ASSIGNMENT :: Write out again only the lines between the one with "Task: Click red" and the end of the records below, both ends counted, and don't include the pictures.
──────── EXTRACTED RECORDS ────────
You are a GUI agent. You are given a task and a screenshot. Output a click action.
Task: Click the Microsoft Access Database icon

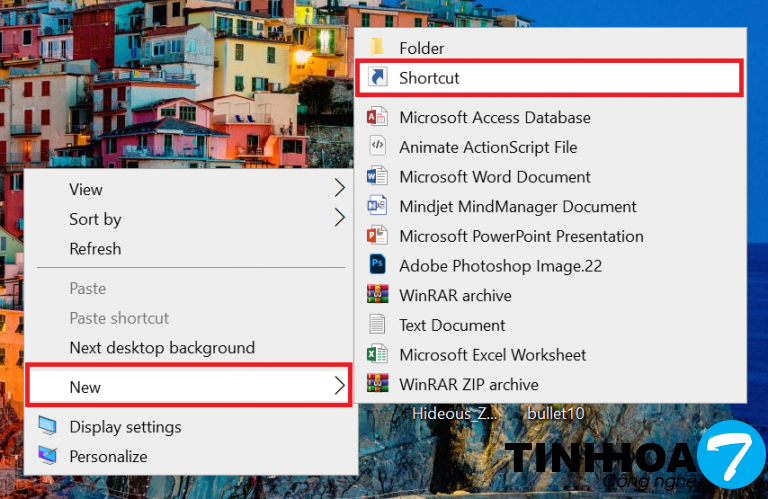coord(377,117)
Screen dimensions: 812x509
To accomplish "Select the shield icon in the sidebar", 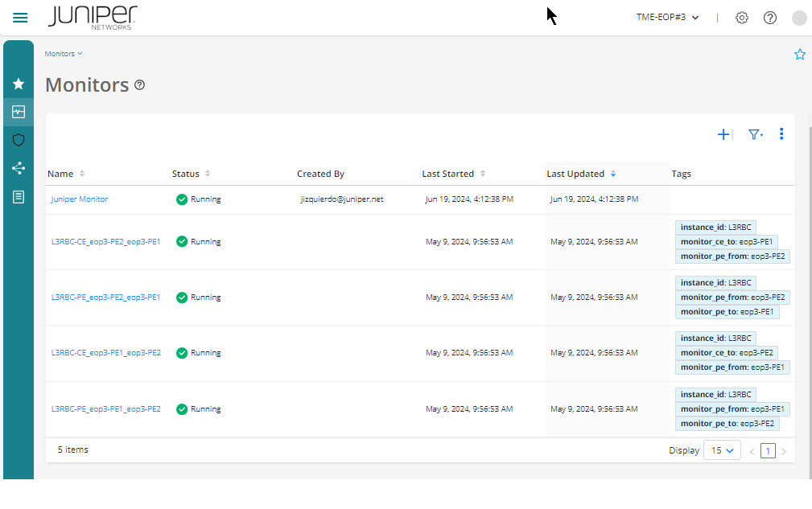I will click(19, 140).
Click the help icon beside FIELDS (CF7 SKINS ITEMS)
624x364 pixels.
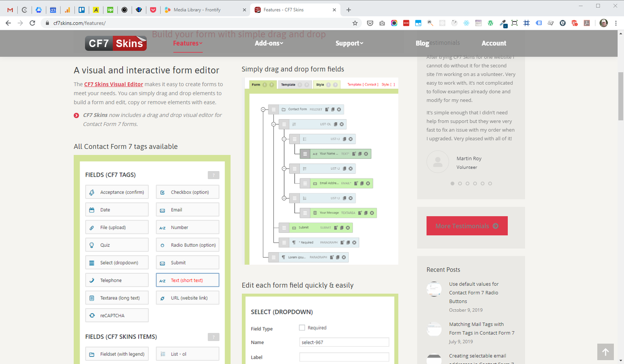coord(213,337)
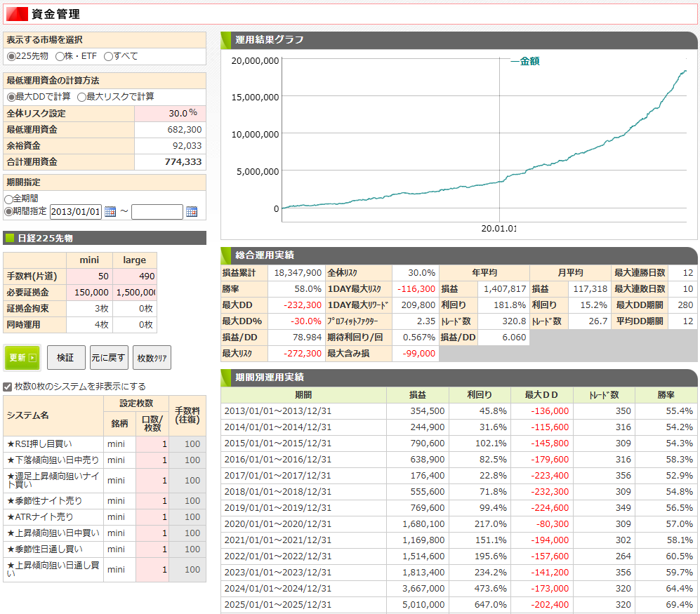Choose the 株・ETF market option
This screenshot has height=614, width=700.
point(60,56)
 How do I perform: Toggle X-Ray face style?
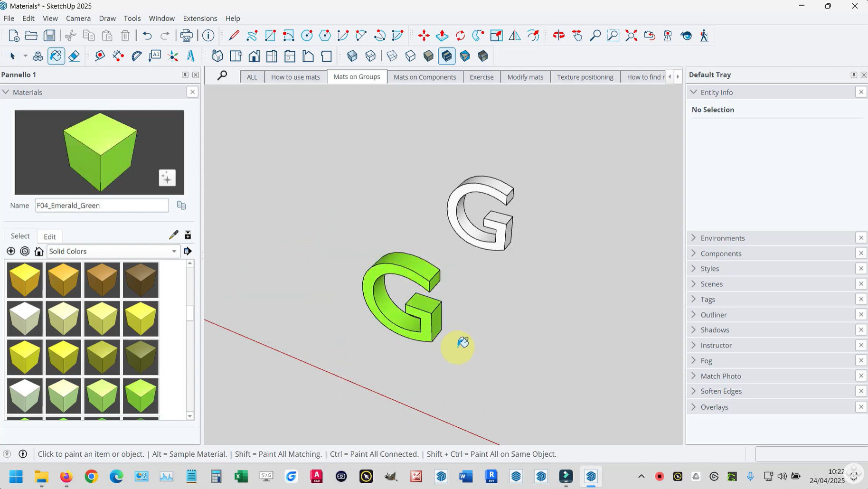coord(352,56)
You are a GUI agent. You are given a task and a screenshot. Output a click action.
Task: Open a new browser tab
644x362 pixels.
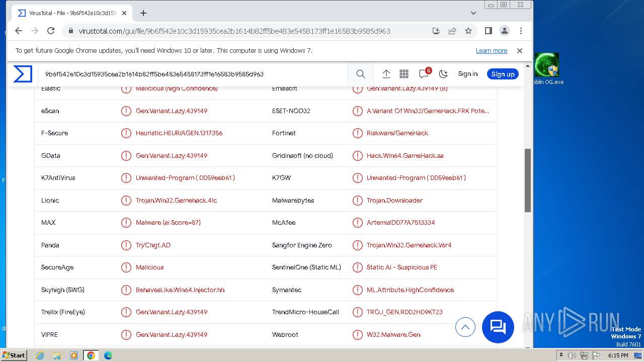click(143, 13)
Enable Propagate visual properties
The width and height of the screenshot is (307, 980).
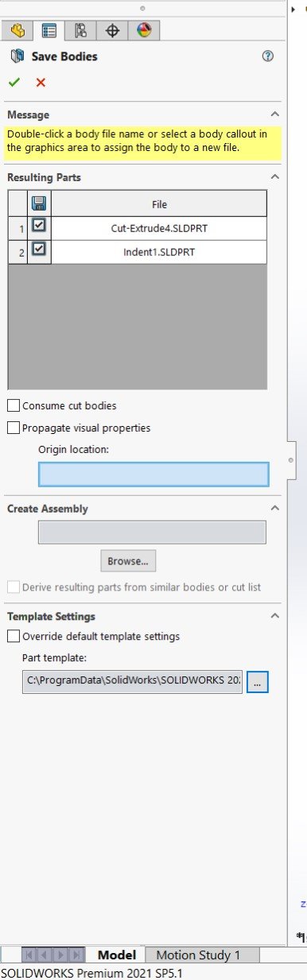click(14, 428)
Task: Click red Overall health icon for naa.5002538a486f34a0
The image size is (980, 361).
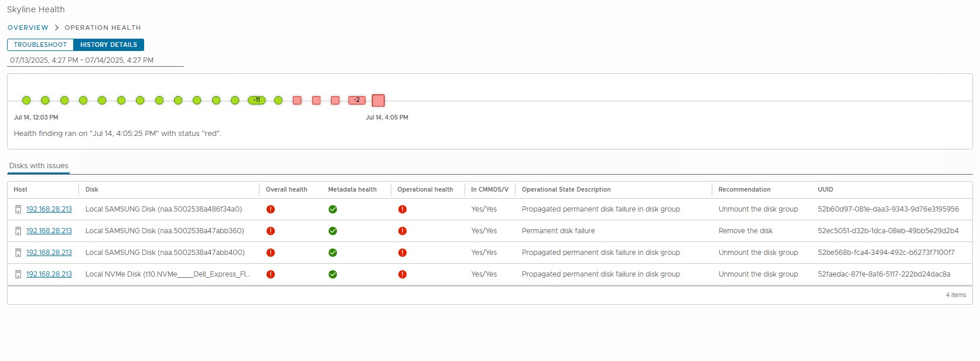Action: pyautogui.click(x=271, y=209)
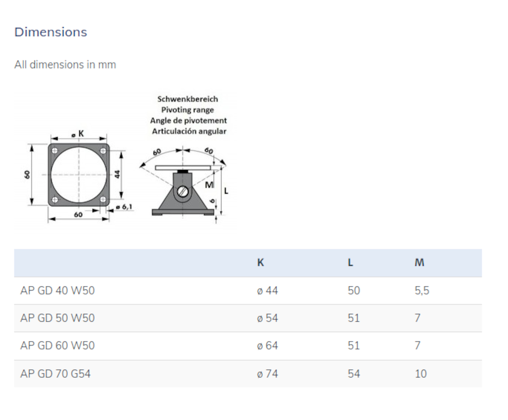Image resolution: width=508 pixels, height=420 pixels.
Task: Click the 10 value in M column
Action: [x=421, y=374]
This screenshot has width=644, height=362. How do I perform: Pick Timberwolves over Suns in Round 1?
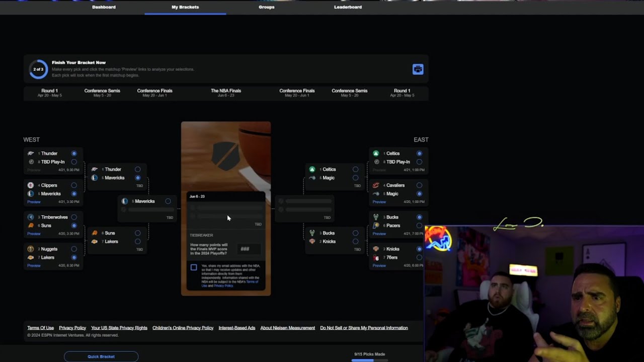pyautogui.click(x=74, y=217)
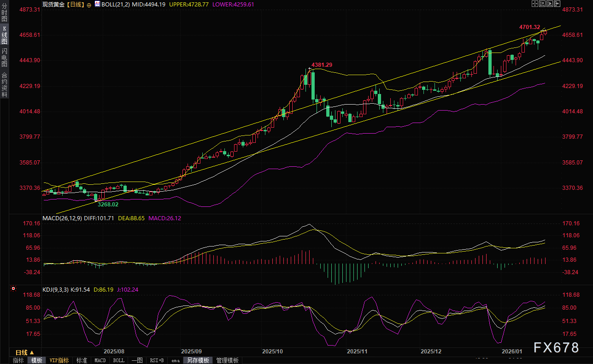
────────
WORKED SOLUTION ::
Task: Click red Overall health icon for naa.5002538a486f34a0
The image size is (980, 361).
Action: pyautogui.click(x=271, y=209)
Image resolution: width=508 pixels, height=420 pixels.
Task: Click the 10 value in M column
Action: [x=421, y=374]
This screenshot has width=644, height=362. How do I perform: Pick Timberwolves over Suns in Round 1?
pyautogui.click(x=74, y=217)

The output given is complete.